Rows excerpted from a collection
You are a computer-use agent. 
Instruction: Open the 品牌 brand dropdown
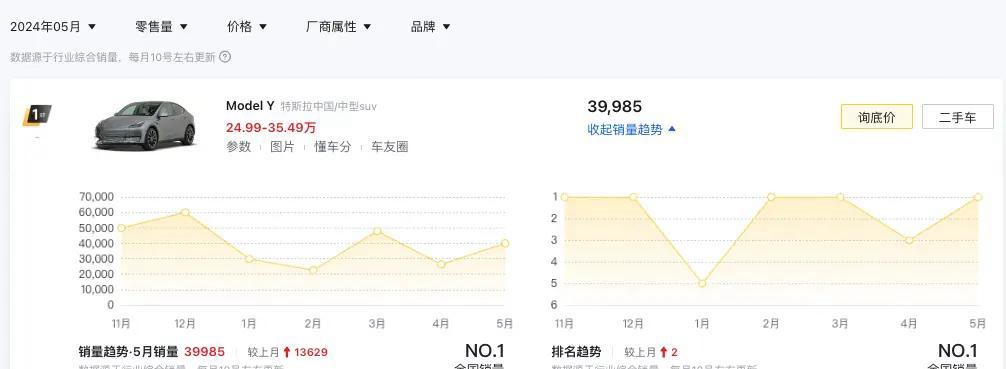pyautogui.click(x=430, y=26)
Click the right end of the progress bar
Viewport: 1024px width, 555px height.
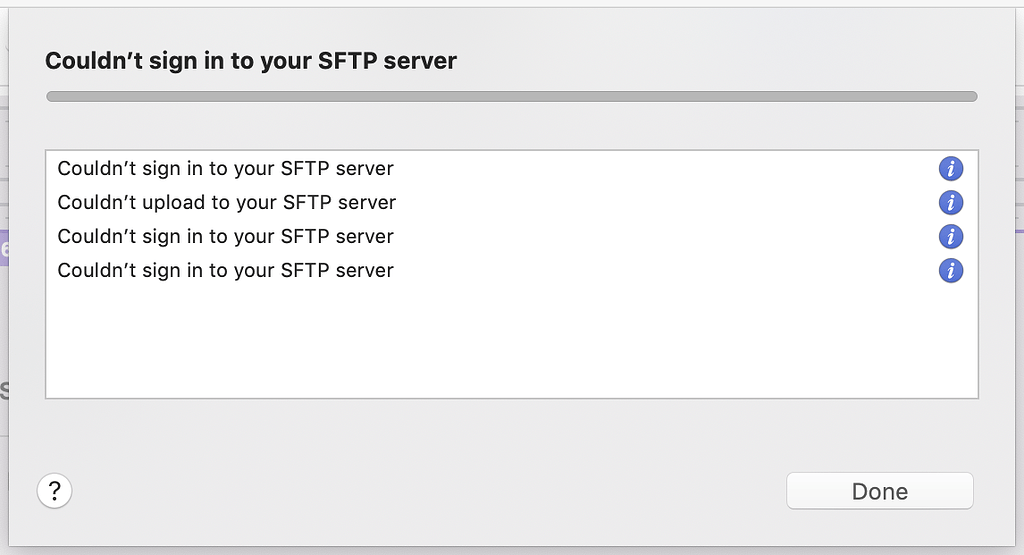(968, 97)
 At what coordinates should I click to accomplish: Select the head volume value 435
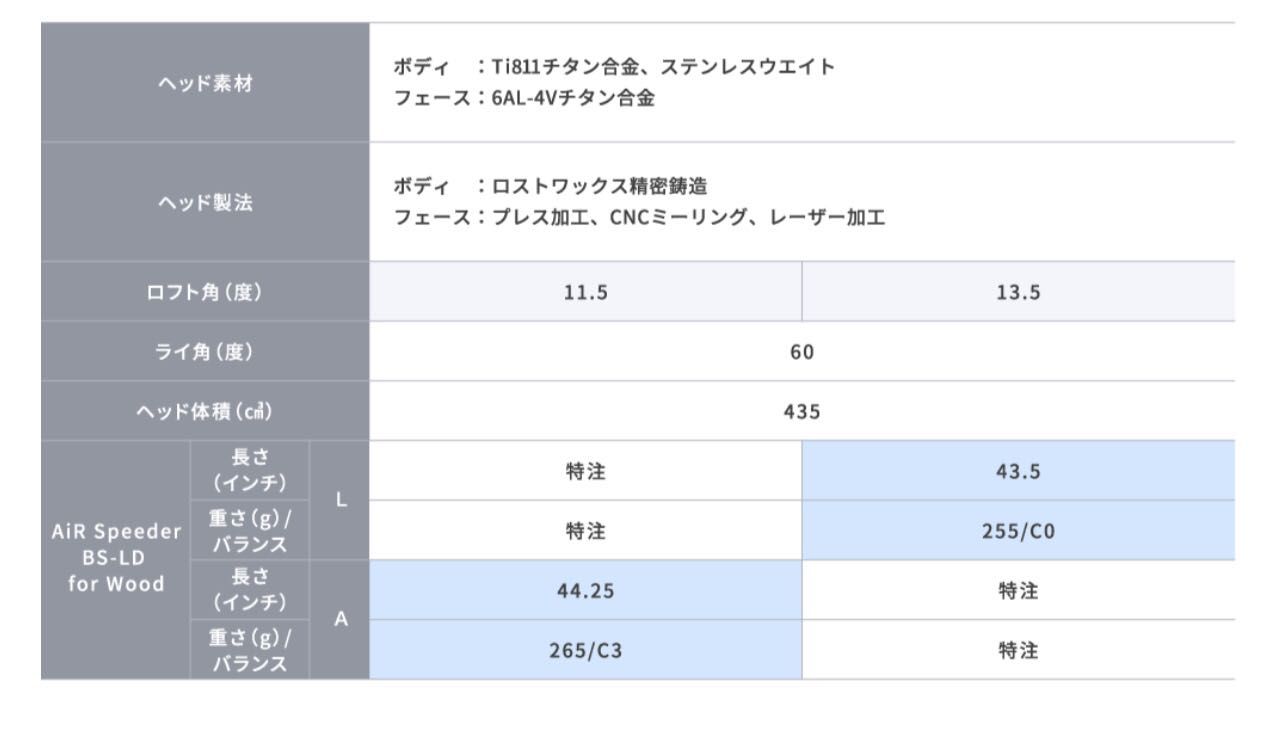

## Requirement
Quote every row above word for word, leaving the pictures out.

## Result below
You are a computer-use agent. 
Instruction: Open the 品牌 brand dropdown
pyautogui.click(x=430, y=26)
Click the right end of the progress bar
Viewport: 1024px width, 555px height.
(968, 97)
 At what coordinates should I click to accomplish: Select the head volume value 435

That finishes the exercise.